The Browning Citori has a single, gold-plated trigger.  A barrel selector mechanism is used to choose whether the top or bottom barrel fires first. The barrel selector is combined with the manual safety and is located at the top rear of the receiver, behind the top lever. If the first shot misfires and the gun does not recoil, the trigger can be reset to fire the second shot. This is accomplished by moving the safety/barrel selector back to the "safe" position and then forward to the "fire" position, without changing the barrel selection.
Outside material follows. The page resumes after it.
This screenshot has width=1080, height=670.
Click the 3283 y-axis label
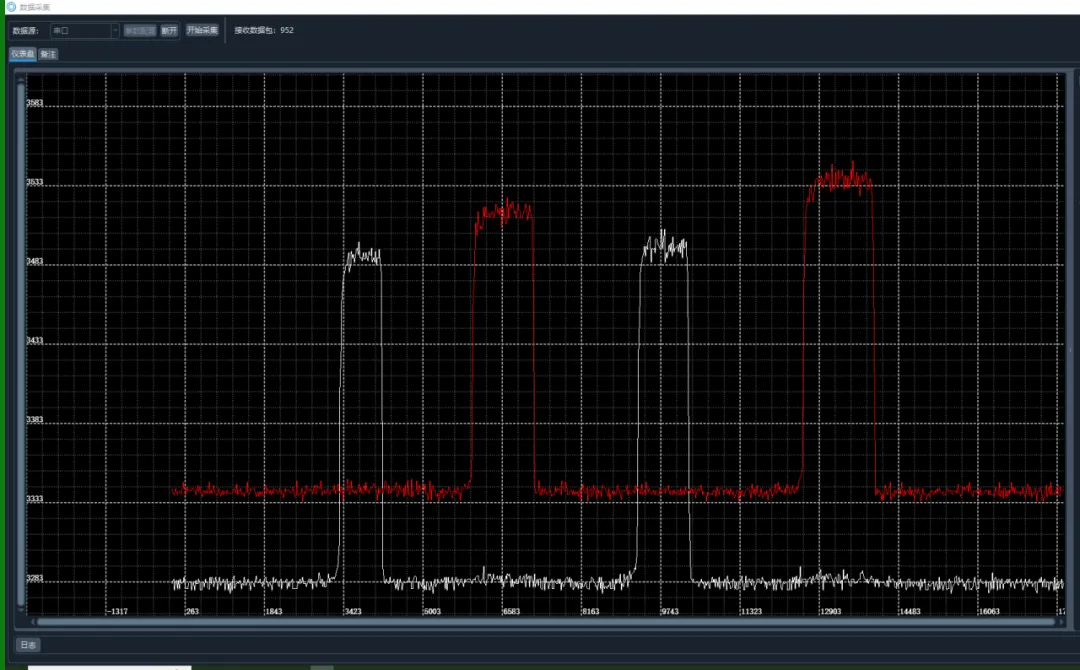(35, 579)

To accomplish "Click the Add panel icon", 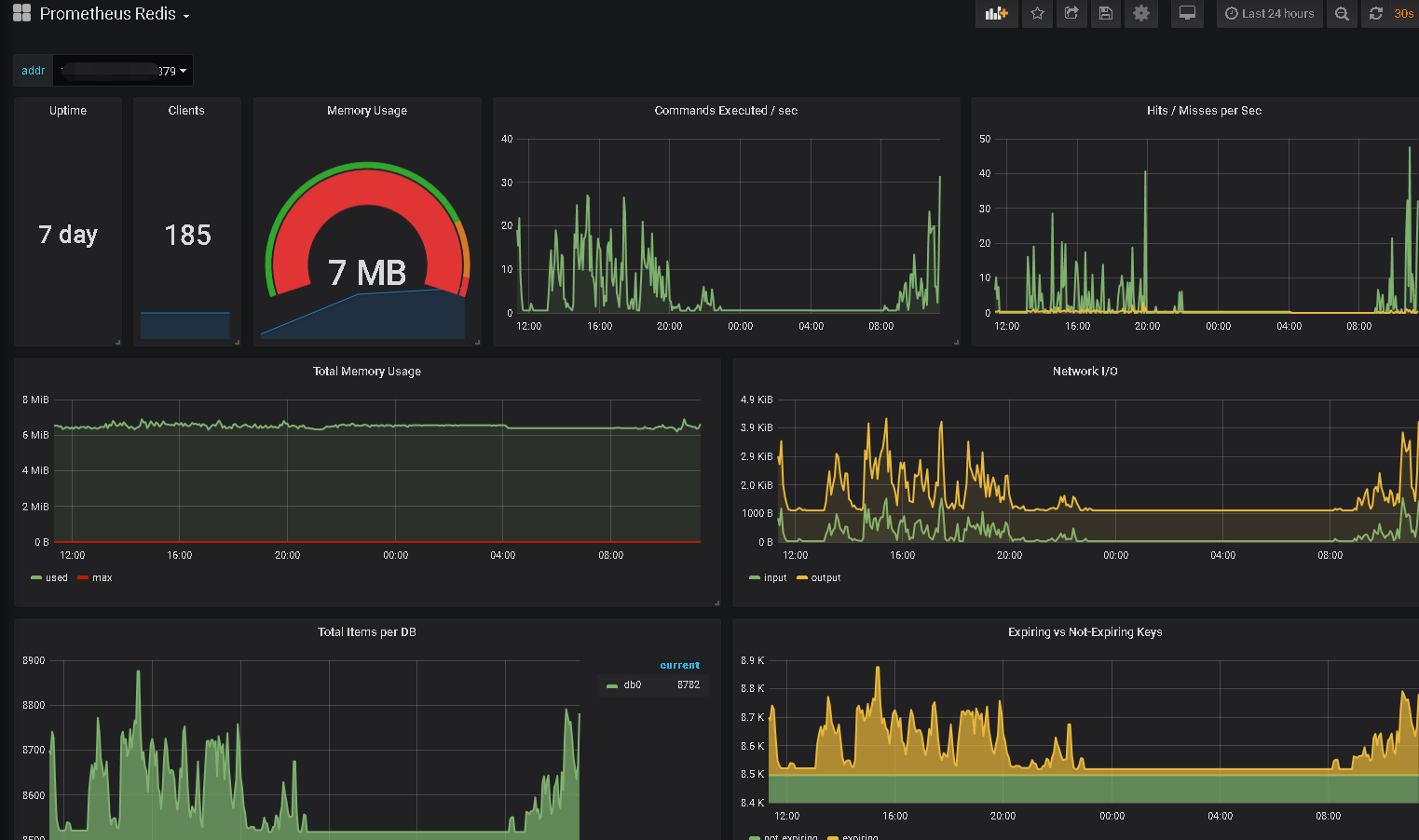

Opening the action does not automatically engage the safety mechanism.

Current Citoris feature screw-in Invector choke tubes to regulate shot patterns downrange and thus provide versatility for usage in hunting and target shooting.  These can be used with either lead, bismuth, or steel shot.  Older models had factory fixed chokes, and steel shot is not recommended for use with those.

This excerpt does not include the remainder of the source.